Está rindo do que? Eu tinha 11 anos, isso foi uma compra de responsa. Quando já anoitecia, dispersamos a turma, orgulhosos de um dia legal. Eu já dormia á muitos, quando me acordaram aos gritos:
_. Tem uma viatura da polícia, estão te chamando. Assustado e confuso, as mãos no cordão que segurava o meu pijama, fui para a área do pavilhão, uma Veraneio preta e vermelha estava estacionada lá, abriram a parte de trás e eu pude ver o Paulo e o Fabiano, mas tive a impressão que os outros amigos estavam todos amontoados lá dentro, pensei que iam me jogar lá também, mandaram que eu me sentasse no banco de madeira, bem ao lado do tanque, sentei-me. Só então, fui perceber que conhecia os policiais, sempre que eles passavam pelo milharal pediam umas espigas e eu dava, uma vez recolhemos um saco, desses de 60 litros, cheios de milho, então, eles já sabiam meu nome:
_Nilton, Conta para a gente como foi o seu dia, todo mundo se sentou para ouvir. Comecei a história com riqueza de detalhes, desde o apanhar das frutas, que isso eu sei fazer desde muito pequeno... tudo, do jeito que acontecera e todos prestando atenção.

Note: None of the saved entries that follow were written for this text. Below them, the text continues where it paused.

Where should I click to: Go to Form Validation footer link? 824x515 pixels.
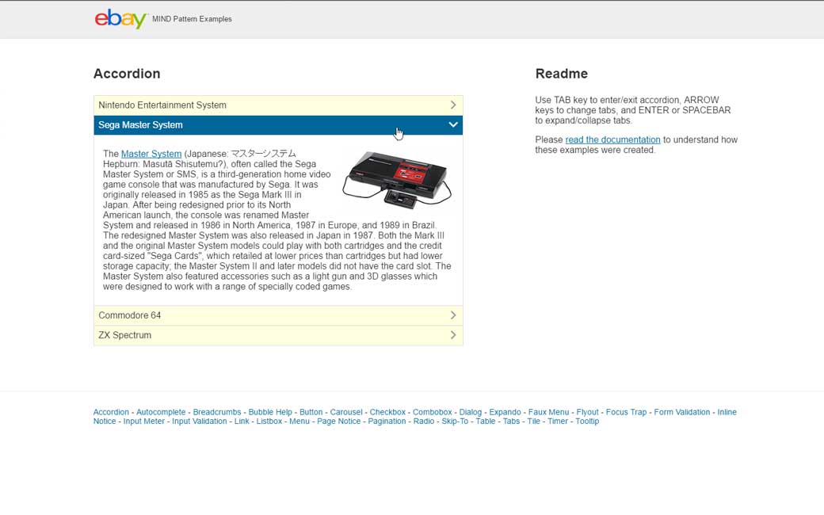pos(681,412)
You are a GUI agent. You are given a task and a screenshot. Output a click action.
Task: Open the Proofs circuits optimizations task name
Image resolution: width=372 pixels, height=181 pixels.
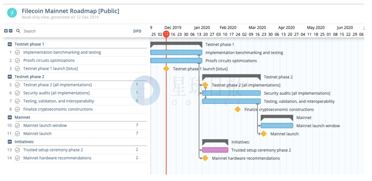pos(49,60)
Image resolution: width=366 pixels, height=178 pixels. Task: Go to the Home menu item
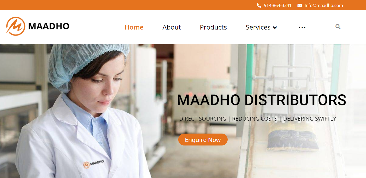point(134,27)
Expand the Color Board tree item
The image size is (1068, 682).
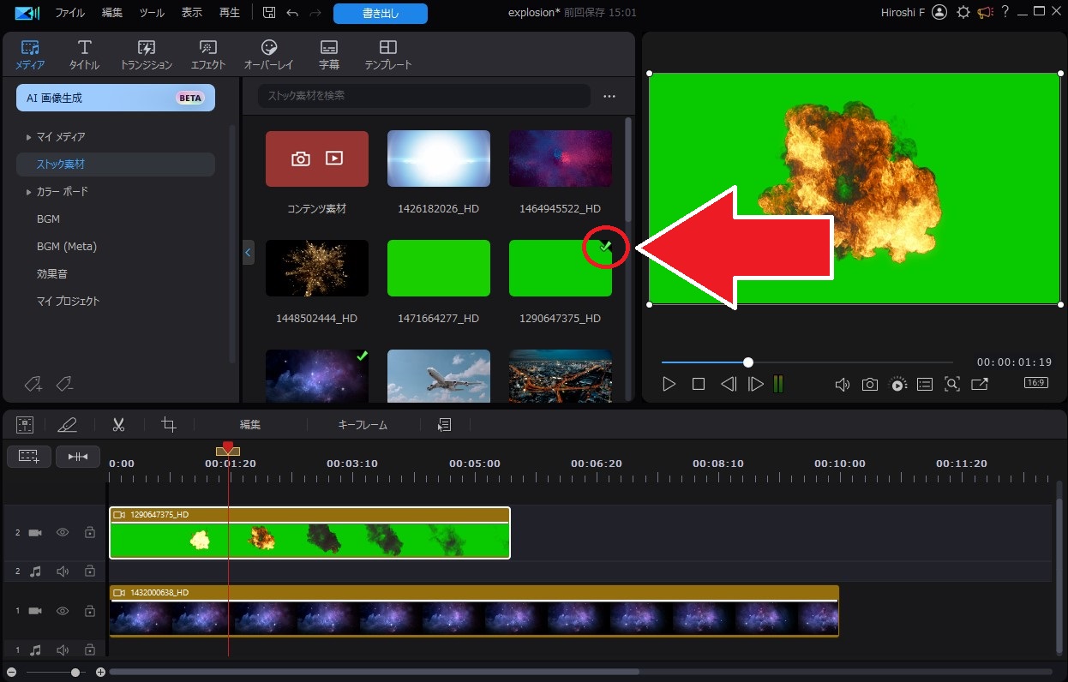click(x=28, y=192)
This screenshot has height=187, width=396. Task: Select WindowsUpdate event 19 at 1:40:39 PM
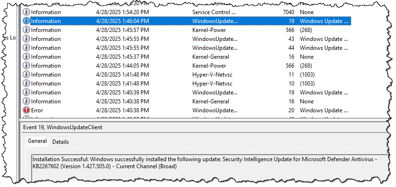pos(186,93)
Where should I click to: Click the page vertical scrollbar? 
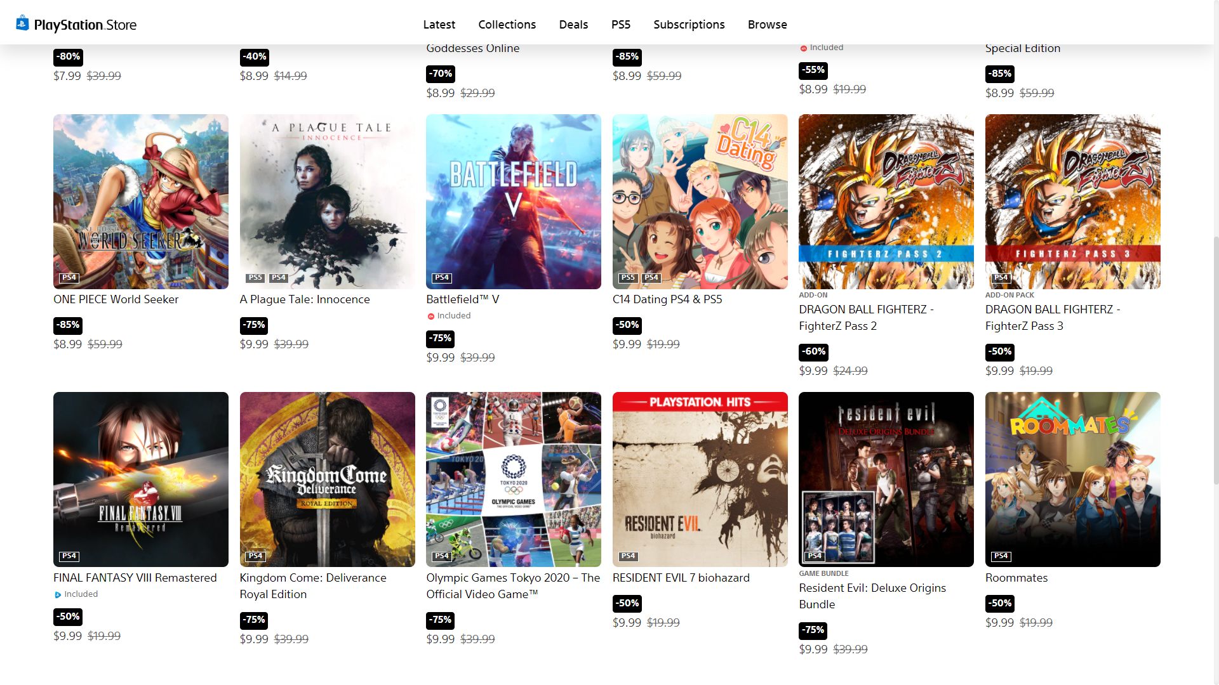[x=1215, y=362]
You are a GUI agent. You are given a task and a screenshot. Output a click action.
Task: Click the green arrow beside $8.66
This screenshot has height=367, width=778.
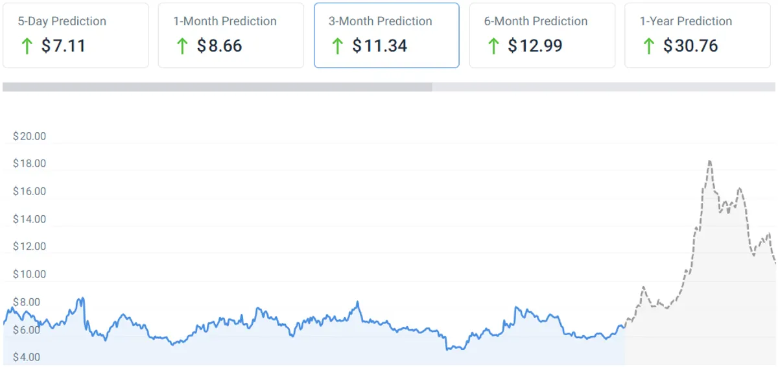pos(182,46)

Quando terminei a narrativa todos riram, riram tão alto que os meninos, de dentro do camburão esticaram-se para saber a boa.
Um dos policiais falou ao rádio e outro foi tirar os meninos da traseira e conduzi-los aos bancos do carro, iriam leva-lo, cada um a seus respectivos pavilhões
Quando se despediram, ainda riam e depois disso, sempre que nos encontravam, faziam piadas de cavalos.
Nunca soubemos quem de fato era o dono dos cavalos.